As the real food movement has grown, we've seen a huge increase in the amount of families seeking their food from alternative sources -- like private farms.
And we've also seen an increase in the amount of farmers who are willing to provide us with wonderful, nourishing food.
These are good developments, but along with this growth comes some confusion and unintended consequences. Many a farmer has been burned by a customer who just didn't understand.
Buying from a farmer is different than buying from a grocery store. Different rules apply. You have to learn to think in a whole new way.
The bottom line is this: we have to treat our farmers and sources well so they will continue to be there for us.
We've put together this guide for a start.
Let's treat our farmers right.
Laurie and Jamie
1| Be considerate.
The greatest of the Farm Sourcing commandments, encompassing all of the others. The old adage, “Do unto others as you would have them do unto you,” applies in full force here.
When in doubt as to how to act when sourcing — and in life — remember #1.
2| What thou orderest, must thou buy…whether or not thou still needs it!
The moment you place the order, consider it a binding contract.
We've heard many a tragic tale of a farmer stuck with goods that were ordered by well-meaning people…and then abandoned.
Remember: your farmer plans his farm production and finances around your orders. Often, to fulfill your order, they must first invest their own money and resources. In essence, if you don’t pay for what you ordered, you are stealing from your farmer.
If you find you cannot use what you ordered, it is your responsibility to pay for and pick up your order, as you promised. (Then feel free to find another home for it!)
3| Expect to educate and to be educated.
The farmer/customer relationship is a relationship.

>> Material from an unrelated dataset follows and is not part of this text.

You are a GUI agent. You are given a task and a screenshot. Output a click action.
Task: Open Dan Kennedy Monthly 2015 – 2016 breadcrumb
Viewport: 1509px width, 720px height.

Farmers are not mind readers. Tell them exactly what you want to buy and provide the literature so everyone understands.
In return, the farmer will have a lot to teach you, too. Make sure to listen.
4| Be helpful and friendly.
You and your farmer have entered into a relationship, and he or she is a human being, too. He will need help from time to time and you are in a great position to be of help. Help as much as you can and give freely of your cheerfulness!
Remember: a smile costs you nothing and pays great dividends!
5| Remember that a farm is someone’s home.
Treat it with the same respect you’d want people to show at your home.
Homes are where people sleep — don’t pull in at 11:47 PM and flash your headlights in the windows.